Among the attendees was Divisional General (R) VGM Jorge Halperin who, with the rank of Lieutenant-Colonel, fought in the 1982 war as the Commanding Officer of the 6th Infantry Mechanised Regiment General Viamonte and Marine Corps Captain (Ret.) Waldemar Aquino of the 5th Marine Infantry Battalion who also fought in the war. Aquino was awarded the Medal of Honour for Valour in Combat of the Argentine Navy, Medal of the Argentine Nation for Valour in Combat awarded by the Executive Powers, Steel Medal of the Honourable Congress of the Argentine Nation and the Medal of the Province of Tierra del Fuego.

Mike Seear’s Fifty Guidelines for Leadership in Offensive Conventional Warfare Operations.

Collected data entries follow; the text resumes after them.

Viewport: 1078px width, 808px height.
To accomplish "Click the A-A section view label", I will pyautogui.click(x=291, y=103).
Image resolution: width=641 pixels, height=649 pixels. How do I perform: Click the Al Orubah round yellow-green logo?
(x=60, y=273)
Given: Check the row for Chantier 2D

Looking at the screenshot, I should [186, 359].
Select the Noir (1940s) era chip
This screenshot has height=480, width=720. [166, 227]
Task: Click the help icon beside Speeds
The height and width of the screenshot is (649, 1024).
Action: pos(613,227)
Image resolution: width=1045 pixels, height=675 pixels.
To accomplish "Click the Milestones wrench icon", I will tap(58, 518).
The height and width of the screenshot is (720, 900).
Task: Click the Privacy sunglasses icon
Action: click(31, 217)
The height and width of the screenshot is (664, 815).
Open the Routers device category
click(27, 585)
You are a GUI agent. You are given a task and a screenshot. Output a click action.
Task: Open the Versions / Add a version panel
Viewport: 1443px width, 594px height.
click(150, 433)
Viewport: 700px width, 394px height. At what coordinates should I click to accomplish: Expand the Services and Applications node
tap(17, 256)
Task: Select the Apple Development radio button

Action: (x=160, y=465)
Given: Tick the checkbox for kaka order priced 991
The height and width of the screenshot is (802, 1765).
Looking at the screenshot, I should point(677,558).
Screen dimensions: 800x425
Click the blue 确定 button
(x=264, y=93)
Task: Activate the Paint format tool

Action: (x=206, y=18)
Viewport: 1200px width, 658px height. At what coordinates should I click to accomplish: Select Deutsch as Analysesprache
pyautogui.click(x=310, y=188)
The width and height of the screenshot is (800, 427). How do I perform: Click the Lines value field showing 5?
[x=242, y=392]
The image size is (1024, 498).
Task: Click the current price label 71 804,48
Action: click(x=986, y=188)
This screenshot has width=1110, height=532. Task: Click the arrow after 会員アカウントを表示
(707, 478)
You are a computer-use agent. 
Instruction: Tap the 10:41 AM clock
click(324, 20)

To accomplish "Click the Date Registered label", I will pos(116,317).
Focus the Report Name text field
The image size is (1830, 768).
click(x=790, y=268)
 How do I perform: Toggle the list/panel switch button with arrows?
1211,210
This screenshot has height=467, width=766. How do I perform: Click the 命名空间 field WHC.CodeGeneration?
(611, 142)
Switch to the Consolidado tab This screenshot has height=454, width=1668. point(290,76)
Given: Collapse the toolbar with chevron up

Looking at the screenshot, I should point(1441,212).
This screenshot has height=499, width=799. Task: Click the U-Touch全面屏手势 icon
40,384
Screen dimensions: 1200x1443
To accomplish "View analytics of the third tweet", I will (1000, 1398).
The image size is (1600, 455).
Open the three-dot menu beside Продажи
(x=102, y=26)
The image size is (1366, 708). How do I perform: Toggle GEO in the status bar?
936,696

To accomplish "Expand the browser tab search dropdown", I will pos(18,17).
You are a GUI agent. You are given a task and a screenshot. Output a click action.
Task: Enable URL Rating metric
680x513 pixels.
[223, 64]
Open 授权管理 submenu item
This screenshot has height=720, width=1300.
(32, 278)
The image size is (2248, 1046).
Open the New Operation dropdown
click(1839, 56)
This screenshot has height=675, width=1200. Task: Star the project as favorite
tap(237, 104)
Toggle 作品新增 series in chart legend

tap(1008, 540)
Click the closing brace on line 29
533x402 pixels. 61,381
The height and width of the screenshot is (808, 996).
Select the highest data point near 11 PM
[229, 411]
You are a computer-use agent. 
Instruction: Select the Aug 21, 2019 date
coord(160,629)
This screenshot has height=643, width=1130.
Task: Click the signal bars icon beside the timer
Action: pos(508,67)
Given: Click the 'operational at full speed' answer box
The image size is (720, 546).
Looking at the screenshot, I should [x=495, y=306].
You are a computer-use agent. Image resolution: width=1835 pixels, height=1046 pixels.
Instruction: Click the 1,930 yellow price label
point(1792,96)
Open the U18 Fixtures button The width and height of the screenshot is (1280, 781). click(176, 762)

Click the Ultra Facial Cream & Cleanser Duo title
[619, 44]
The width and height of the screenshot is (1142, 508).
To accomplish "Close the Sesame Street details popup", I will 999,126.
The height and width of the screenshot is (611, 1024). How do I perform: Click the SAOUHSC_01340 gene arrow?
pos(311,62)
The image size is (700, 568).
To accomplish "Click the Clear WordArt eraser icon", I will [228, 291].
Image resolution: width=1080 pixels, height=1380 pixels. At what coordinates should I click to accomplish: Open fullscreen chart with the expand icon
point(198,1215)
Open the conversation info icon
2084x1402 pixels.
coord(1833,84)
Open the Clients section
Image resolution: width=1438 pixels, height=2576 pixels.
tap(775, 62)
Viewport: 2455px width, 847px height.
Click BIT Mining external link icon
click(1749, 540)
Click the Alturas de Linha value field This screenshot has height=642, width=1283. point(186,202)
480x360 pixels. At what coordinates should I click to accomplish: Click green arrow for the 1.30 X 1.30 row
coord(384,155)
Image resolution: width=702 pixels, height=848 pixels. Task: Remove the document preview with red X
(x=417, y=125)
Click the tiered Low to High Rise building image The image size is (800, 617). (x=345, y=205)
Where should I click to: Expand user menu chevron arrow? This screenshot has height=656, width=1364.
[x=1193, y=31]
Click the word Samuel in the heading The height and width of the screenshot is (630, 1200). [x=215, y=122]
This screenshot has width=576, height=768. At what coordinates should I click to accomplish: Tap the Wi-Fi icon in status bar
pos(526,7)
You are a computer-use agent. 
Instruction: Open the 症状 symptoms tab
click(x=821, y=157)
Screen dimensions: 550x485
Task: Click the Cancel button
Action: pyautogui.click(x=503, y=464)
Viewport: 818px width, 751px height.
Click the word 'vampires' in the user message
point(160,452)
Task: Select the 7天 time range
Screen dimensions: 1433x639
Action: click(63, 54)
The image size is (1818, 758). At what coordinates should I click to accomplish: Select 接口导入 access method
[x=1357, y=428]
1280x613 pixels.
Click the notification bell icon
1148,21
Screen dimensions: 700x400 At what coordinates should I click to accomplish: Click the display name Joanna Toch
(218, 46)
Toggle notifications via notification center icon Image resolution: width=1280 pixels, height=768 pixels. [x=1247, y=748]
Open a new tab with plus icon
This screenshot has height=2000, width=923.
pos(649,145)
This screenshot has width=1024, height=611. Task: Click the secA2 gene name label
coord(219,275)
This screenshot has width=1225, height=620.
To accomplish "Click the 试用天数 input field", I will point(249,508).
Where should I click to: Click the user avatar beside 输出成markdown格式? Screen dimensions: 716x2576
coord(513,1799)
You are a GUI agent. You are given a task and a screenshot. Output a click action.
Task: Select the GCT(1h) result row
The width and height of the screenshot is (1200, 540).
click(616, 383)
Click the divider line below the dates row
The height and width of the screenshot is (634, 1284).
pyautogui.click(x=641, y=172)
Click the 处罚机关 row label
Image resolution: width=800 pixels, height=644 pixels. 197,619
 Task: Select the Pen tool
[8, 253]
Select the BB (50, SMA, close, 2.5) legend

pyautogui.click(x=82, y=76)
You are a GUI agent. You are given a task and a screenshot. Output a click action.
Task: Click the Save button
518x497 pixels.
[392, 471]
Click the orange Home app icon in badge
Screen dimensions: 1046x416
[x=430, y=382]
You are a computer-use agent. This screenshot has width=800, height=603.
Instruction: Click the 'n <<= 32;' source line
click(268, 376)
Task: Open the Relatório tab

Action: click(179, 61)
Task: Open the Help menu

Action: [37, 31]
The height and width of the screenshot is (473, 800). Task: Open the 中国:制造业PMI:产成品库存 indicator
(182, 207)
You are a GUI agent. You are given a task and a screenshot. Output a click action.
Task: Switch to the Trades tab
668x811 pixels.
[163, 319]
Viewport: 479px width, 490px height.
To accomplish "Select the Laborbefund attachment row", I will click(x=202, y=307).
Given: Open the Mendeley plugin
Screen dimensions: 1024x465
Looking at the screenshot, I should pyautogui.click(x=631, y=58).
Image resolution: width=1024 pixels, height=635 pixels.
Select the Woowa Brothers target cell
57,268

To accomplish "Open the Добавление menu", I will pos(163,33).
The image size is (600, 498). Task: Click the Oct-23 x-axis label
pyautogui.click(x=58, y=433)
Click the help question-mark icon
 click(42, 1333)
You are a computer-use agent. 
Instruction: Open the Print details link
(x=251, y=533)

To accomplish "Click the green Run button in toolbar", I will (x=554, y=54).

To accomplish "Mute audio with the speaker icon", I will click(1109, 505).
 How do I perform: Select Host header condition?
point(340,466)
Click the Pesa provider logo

  1. Leadership starts at the top and depends on circumstance. 
  2. Be proactive with pre-emptive training. 
  3. Use foresight with `in-theatre´knowledge. 
  4. Reorganise and realign to the mission´s requirements. 
  5. Counter peacetime´training mindsets. 
  6. Intensify focus on ´individual needs´training. 
  7. Emphasise demanding ´team maintenance´training. 
  8. Aim high with realistic (night) training. 
  9. Exploit reputation strategically. i.e psyops. 
  10. Energise esprit de corps by a ´can do´belief. 
  11. Maintain (an innovative) training momentum. 
  12. Effectively manage the transition from training to operations.  
  13. ¨A leader is a dealer in hope¨ 
  14. Maintain the ¨will to win¨ 
  15. ´Mission impossible` requires dynamic leadership. 
  16. ¨That´s all very well, but is he lucky?¨ 
  17. ¨A plan is nothing, planning is everything¨ 
  18. Exert responsibility of command. 
  19. You need correct and detailed intelligence on the enemy. 
  20. Accept that a ´pre-battle stress inoculation´can be beneficial for your men. 
  21. Murphy is a logistician: he will impact time and your plan. 
  22. Inform and ´lead´embedded media. 
  23. Communications is both the mother and father of ´Command and Control´. 
  24. Focus on accurate and detailed operational coordination. 
  25. Be prepared to take calculated risks. 
  26. To prevent contagion, keep you malcontents near you. 
  27. Ensure your casualty evacuation plan will work. 
  28. Minimise personal kit for the attack. 
  29. ¨The military is a Tao (way) of deception¨ 
  30. ¨No plan of operations extends with certainty beyond the first encounter with the main hostile force¨ 
  31. Well led, snipers can be a ´game-changer´. 
  32. ¨Ask of me anything but time. I will lose a man but never a moment¨ 
  33. ¨The simplest thing is very difficult …¨ 
  34. If necessary, exercise moral courage. 
  35. 35. You (the commander) are not exempt from existential authority kicking in. 
  36. 36. Be aware (as a commander) that instances of battlefield powerlessness will occur. 
  37. When push comes to shove, use ´I do-you do´leadership (plus bayonets). 
  38. Inspirational leadership is an infectious multiplier. 
  39. Get your battlefield ´ground appreciation´right. 
  40. Leadership must have built-in flexibility. 
  41. Trust ´Mission Command´will overcome ´Fog of War´and ultimately prevail. 
  42. Use decisive leadership to inspire effective teamwork. 
  43. Take the initiative (by using the unconventional) to maintain the momentum of the attack. 
  44. If the enemy is within range, so are your men. 
  45. Ammunition is cheap, your men´s lives aren´t. 
  46. Advantage of weight of fire vs. disadvantage of the weapon system´s weight for your men is a commander´s eternal dilemma. 
  47. Remember even near the battle´s end that incoming fire always has the right of way. 
  48. Friendly fire isn´t: but it´s always part of battle. 
  49. Never underestimate Murphy´s Law. 
  50. ¨Therefore, 100 victories in 100 battles is not the most skilful. Subduing the other´s military without battle is the most skilful¨ 

Final toast

Silvia Barrera

At the end of the barbecue, war veteran Silvia Barrera offered a chocolate cake to Mike before the toast. Barrera was one of the Army´s civilian surgical scrub nurse who served aboard icebreaker ARA Almirante Irizar (Q-5) (RHAI).